Retrouver un sens à la vie
Amandine, de Saint-Hubert, explique que ce qui l’a frappée, c’est la dimension collective qui ressort de cette activité. « Avec ce type de projet, on a un objectif à atteindre et tout le monde est sur le même pied pour y arriver – éducateurs, conseillers, jeunes –, cela crée du lien et favorise un sentiment d’équipe. » Recréer du lien : répétons-le, tel est bien, au final, le but recherché par ces conseillers laïques, conscients que pour beaucoup de ces jeunes, les comportements répréhensibles sont souvent le résultat d’identités abîmées dès la petite enfance, de manque de respect, de considération, de projet de vie. « Ce sont des jeunes explosés psychologiquement, en perte de repères, confirme Nicolas de l’IPPJ de Braine-le-Château. Ils n’ont rien à quoi se rattacher et se demandent ce qui se passera après leur sortie. Il n’y a pas de portes ouvertes pour eux, ni socialement ni au niveau du boulot. Alors, ils se disent que quitte à en chier avec ce système, autant avoir de l’argent pour s’offrir une belle vie. »

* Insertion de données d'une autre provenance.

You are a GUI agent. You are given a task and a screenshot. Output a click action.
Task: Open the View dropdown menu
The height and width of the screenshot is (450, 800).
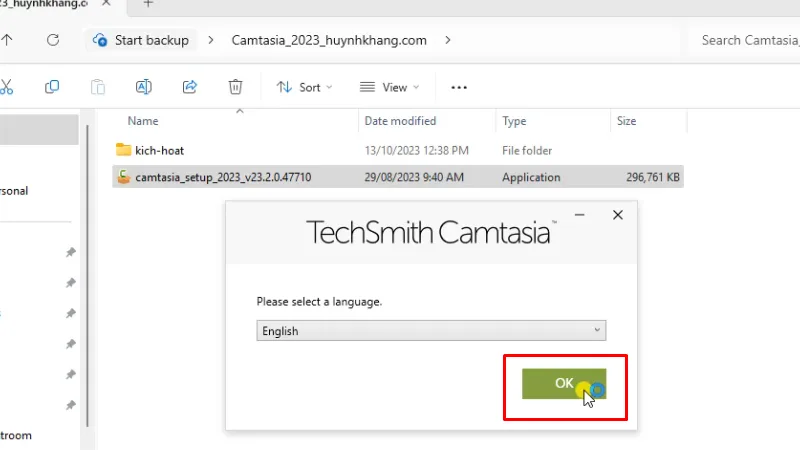tap(390, 87)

Si finalement, la réinsertion dans la société, dans la famille, constitue le but ultime de leur passage en IPPJ, cette belle ambition n’est guère aisée à atteindre. Les projets de réinsertions ne venant que trop tardivement au cours de leur séjour, souvent juste avant leur sortie. Dès lors, beaucoup de jeunes sont toujours perdus. « Ce n’est qu’à la fin de leur peine qu’on leur demande de produire un projet portant sur leur vie lorsqu’ils sortiront. Quand les placements deviennent trop longs, c’est problématique », confirme la conseillère laïque de Wauthier-Braine. D’autres estiment qu’ils sont trop infantilisés, voire que le passage en IPPJ produit finalement des consommateurs, alors qu’il faudrait surtout leur redonner de l’espoir, des perspectives d’avenir. Le décrochage scolaire faisant bien entendu partie des écueils rencontrés. « On peut se demander comment cela se fait que certains jeunes soient déscolarisés depuis deux, trois ans, alors que l’école est obligatoire ! Ce n’est pas normal. Certains sont arrivés à un tel point qu’ils ne savent plus comment se tenir à table, comment se présenter… Il faut alors tout leur réapprendre. Il faut du concret avec eux », conclut Didier.